According to Kurt Vonnegut, “The universe is a big place, perhaps the biggest.”

However, it may not be the only place, nor even the biggest.

How to spot a multiverse –

How can we tell if another universe has collided with our own? Physicists in Canada and the US believe they have the answer – it would leave “a unique and highly characteristic” imprint in the microwave background that pervades the cosmos. The physicists claim that the prediction can be tested using existing and future space telescopes, which contradicts a widespread view that the existence of a multiverse is untestable.

Chuck Bennett, an astrophysicist at Johns Hopkins University in Maryland, US, who was not involved with the study, believes the prediction helps bring multiverse theory into the realms of conventional, falsifiable science. “Science relies on being able to falsify ideas through experiment or observations of nature,” he says. “The fact that these potentialities exist enables us to call this ‘science’. That, to me, is a significant statement.”

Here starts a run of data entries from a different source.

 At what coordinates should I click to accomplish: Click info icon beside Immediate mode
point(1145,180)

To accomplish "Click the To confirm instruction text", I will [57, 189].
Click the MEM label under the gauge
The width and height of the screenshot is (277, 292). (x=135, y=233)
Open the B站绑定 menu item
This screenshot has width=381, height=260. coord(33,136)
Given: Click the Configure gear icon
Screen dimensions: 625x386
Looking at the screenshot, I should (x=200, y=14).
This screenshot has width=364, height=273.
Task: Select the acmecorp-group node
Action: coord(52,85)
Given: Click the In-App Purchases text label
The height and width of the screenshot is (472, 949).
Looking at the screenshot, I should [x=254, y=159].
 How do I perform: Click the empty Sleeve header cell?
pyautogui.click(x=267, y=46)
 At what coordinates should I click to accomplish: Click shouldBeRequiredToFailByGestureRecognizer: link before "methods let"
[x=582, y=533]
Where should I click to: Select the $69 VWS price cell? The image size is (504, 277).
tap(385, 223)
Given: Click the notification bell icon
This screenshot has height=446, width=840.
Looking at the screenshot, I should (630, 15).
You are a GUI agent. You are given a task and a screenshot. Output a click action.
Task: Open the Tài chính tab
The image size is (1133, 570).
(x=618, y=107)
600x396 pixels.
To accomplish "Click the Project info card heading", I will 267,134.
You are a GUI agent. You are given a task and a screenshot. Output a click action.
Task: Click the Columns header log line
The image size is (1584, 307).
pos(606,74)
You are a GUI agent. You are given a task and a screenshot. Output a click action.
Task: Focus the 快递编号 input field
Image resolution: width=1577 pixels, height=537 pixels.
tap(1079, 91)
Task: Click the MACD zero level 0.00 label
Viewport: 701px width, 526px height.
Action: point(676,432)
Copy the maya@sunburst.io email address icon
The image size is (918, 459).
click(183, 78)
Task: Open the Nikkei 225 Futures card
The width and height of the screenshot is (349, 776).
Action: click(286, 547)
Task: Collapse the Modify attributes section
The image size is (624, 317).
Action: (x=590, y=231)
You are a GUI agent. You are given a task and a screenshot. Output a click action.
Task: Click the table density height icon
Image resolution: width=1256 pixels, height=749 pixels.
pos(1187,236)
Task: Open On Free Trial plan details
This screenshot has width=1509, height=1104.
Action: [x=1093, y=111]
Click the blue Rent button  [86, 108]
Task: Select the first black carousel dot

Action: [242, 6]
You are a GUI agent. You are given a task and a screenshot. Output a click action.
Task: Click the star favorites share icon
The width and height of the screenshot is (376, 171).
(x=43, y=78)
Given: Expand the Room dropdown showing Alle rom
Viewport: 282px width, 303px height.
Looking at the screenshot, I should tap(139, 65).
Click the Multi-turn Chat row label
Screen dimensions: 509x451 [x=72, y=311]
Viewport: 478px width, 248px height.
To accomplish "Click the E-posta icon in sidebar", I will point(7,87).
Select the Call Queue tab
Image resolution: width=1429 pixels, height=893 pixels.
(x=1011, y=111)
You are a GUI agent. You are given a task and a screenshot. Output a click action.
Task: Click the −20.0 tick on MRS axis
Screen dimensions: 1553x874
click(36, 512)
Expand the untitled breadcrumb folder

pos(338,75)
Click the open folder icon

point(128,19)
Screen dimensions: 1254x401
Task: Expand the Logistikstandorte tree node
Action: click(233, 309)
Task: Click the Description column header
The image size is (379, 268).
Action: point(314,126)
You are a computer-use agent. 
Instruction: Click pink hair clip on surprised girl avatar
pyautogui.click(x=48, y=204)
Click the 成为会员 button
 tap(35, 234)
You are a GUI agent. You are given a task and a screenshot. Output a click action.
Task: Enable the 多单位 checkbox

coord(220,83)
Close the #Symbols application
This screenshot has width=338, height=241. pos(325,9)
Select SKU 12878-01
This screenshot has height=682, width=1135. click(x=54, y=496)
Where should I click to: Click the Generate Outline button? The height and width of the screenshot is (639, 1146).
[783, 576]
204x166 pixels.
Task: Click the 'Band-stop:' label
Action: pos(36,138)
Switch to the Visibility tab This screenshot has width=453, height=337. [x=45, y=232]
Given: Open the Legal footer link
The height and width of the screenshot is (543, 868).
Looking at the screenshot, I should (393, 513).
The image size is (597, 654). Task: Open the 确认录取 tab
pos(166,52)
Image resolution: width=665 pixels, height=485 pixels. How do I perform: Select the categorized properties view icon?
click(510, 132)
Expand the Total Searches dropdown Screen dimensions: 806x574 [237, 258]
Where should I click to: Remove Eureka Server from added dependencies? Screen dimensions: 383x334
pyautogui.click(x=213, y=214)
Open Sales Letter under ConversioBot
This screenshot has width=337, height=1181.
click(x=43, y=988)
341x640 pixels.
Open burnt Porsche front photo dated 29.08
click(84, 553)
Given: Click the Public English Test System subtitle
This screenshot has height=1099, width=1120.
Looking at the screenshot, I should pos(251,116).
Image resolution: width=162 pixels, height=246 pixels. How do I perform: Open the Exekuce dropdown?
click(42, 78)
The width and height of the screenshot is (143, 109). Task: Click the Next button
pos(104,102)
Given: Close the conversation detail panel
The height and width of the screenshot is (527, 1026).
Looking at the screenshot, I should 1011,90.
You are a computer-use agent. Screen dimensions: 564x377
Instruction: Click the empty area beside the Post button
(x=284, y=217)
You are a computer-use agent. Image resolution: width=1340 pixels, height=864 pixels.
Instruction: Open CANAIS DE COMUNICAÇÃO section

The possibility of a multiverse comes from both string theory and inflation theory, the idea that our universe underwent a rapid expansion just after the Big Bang. Inflation theory does a good job of explaining why space is fairly smooth on large scales, but researchers can’t explain what started the expansion and what stopped it. These problems have led physicists to consider the possibility that inflation could occur at other places and times, generating new universes in addition to our own.

In order for a scientific hypothesis to be more than just theoretical speculation, there need to be testable predictions. Most people have assumed that even if other universes exist in a multiverse, there would be no way that we could detect evidence of their existence. However, that’s a speculative assumption too.

Three researchers have now suggested where and how to look for evidence.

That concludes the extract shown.